Another common point of confusion is the difference between a health care directive and a “do-not-resuscitate order” (also known as a “DNR” or a “no code”). A do-not-resuscitate order is a document which you and your physician execute together and which gives medical orders to paramedics and emergency room medical staff on whether you would like CPR performed in the event you are experiencing cardiopulmonary arrest. In Washington, a do-not-resuscitate order is part of a broader document created by the Washington State Department of Health called a “Physician Orders for Life-Sustaining Treatment” (known by the initialism “POLST”). A POLST is a physician order form through which individuals in very poor health (regardless of age) can, with the help of their physician, convert their end-of-life care preferences into clear and specific medical orders. There is a lot of overlap between a health care directive and a POLST in that both set out end-of-life care instructions, but only a POLST with a do-not-resuscitate order in it will keep paramedics and emergency room staff from providing emergency medical care in an attempt to stabilize you. Your health care directive will only be followed once you are stable. Thus, if you are in poor health and feel strongly about not receiving emergency medical intervention like CPR, you should speak with your physician about executing a POLST to accompany your health care directive.
Lastly, you should know that your health care directive can be as simple or as detailed as you prefer. While basic health care directive template created by the Washington legislature contains only a single yes or no election (that is, a choice between whether you would or would not like life sustaining treatment), Washington law also allows additional directions to be added to your health care directive before signing and at any time after. I will often counsel clients about this flexibility and invite them to return should they ever want to further personalize their health care directive. For example, common additional directives include things like specifying the level of pain relief you desire, indicating whether you would like assistance with breathing even if other forms of life support are withdrawn, or asking that life sustaining treatment be provided only so long as necessary for your family to visit with you and say final goodbyes.

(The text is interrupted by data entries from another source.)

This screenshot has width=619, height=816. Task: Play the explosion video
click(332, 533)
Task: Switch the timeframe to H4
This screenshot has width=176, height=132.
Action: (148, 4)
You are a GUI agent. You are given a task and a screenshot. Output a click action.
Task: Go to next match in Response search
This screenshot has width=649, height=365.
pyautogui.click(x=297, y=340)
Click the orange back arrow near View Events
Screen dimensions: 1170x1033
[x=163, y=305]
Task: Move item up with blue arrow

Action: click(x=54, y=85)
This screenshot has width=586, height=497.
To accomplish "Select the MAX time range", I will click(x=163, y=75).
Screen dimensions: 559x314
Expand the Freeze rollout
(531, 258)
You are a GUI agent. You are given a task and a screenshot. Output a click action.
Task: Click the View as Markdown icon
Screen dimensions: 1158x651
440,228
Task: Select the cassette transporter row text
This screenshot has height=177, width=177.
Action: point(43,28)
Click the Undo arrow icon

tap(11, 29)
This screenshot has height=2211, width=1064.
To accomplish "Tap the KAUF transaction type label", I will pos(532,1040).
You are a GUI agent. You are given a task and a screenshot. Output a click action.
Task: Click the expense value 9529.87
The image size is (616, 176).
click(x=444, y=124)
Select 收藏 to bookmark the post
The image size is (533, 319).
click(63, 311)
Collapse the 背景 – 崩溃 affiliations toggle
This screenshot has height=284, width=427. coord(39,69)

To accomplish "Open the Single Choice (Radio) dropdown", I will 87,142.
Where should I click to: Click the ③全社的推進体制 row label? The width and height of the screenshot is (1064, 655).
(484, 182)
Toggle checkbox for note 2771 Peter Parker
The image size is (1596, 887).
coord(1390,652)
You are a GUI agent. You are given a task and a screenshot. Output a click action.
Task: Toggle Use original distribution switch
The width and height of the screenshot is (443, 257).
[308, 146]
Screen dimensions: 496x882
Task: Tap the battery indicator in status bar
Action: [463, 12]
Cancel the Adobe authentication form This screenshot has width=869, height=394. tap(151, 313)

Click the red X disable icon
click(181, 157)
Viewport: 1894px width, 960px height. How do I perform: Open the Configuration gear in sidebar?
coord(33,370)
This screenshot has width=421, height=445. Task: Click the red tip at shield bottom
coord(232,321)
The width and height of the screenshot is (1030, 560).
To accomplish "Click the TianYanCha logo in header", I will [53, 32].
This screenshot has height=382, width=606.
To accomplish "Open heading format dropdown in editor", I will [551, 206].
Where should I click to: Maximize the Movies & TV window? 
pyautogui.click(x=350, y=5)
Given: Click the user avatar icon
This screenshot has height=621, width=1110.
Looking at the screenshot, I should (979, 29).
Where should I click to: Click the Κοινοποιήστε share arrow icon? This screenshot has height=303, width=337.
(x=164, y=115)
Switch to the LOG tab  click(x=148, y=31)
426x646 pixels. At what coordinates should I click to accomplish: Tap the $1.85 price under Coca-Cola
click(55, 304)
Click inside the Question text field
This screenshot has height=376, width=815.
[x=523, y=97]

The health care directive is the primary end-of-life care planning document. It is appropriate to execute at any time, extensively customizable, and complements—but should not be confused with—other important health care planning documents.
Disclaimer: This article and blog are intended to inform the reader of general legal principles applicable to the subject area. They are not intended to provide legal advice regarding specific problems or circumstances. Readers should consult with competent counsel with regard to specific situations.